In failing to dig the graves of those we love - perhaps even the digging of our own graves - we lose a potentially vital connection with ourself and our place in God's cosmos. Grave digging brings us face to face with the reality of our own mortality: as we dig the graves for others, so someday someone will dig a grave for us.
How much more sobering, how much more valuable, if we dug the graves of all those we buried as part of the burial service. It need not be fancy: those suits and ties and somber dresses would be replaced by the boots and workclothes of outdoor work, the solemn graveside words enhanced by the fact that it is we who are digging the place to bury our friends and loved ones, not some impersonal third party who is doing simply because they are paid to.
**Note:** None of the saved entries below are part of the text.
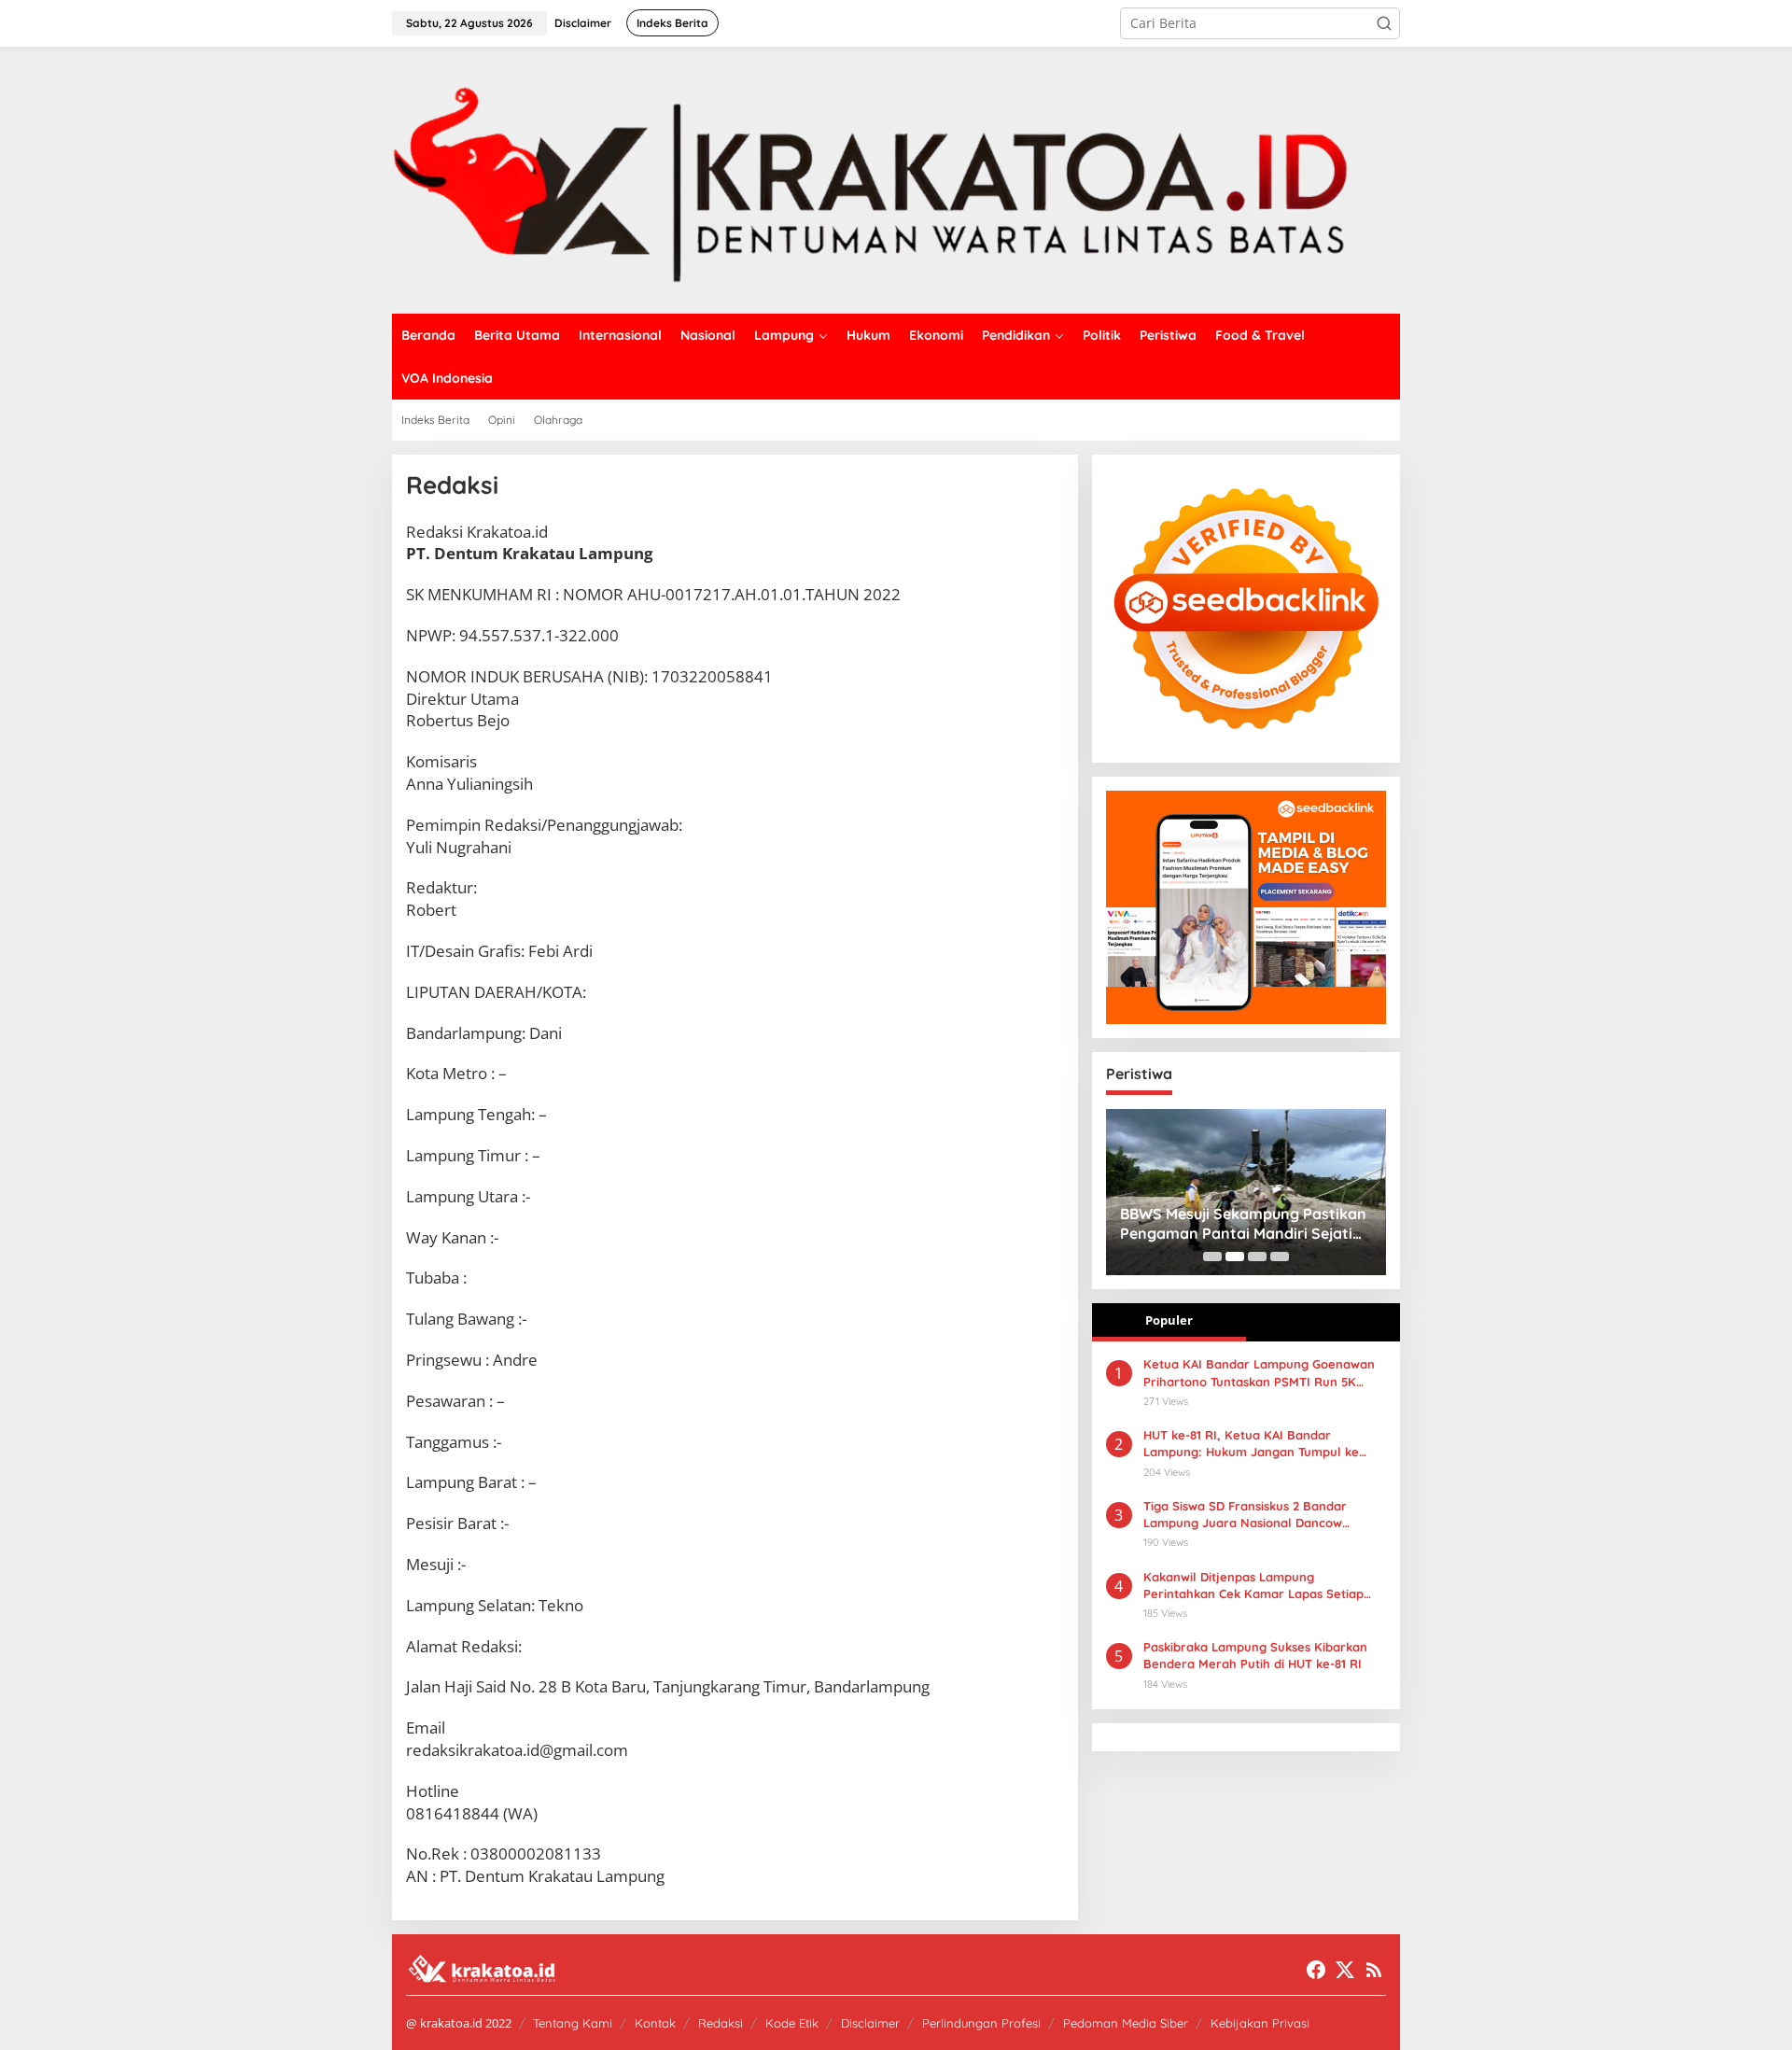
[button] (1384, 23)
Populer (1169, 1320)
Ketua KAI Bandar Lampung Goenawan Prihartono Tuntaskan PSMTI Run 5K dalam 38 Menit (1259, 1372)
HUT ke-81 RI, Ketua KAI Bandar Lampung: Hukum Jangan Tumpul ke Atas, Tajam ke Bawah (1251, 1443)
It would bring a sense of peace and closure, one that often seems missing as we pull away from the grave site. And the post-funeral meeting, usually involving food, would be enhanced by the smell of honest sweat and labor, a sort of fitting tribute to all of us whose life is surrounded by such labor in some form.
I know - I am extrapolating all sorts of things from the mere act of digging a grave. But so many they say they want to be closer to nature and the natural world and there is nothing more natural than digging a grave to make sure the one we loved is probably placed and laid to rest in the bosom of the earth.
For when the grave is finished and the body laid down and the earth shoveled back over and the grass or mulch put back over there is little -save a stone - to mark where they lay. What a comfort to know even if we cannot see where they now lay that we actively helped to put them there - perhaps the last gift we can directly give the departed.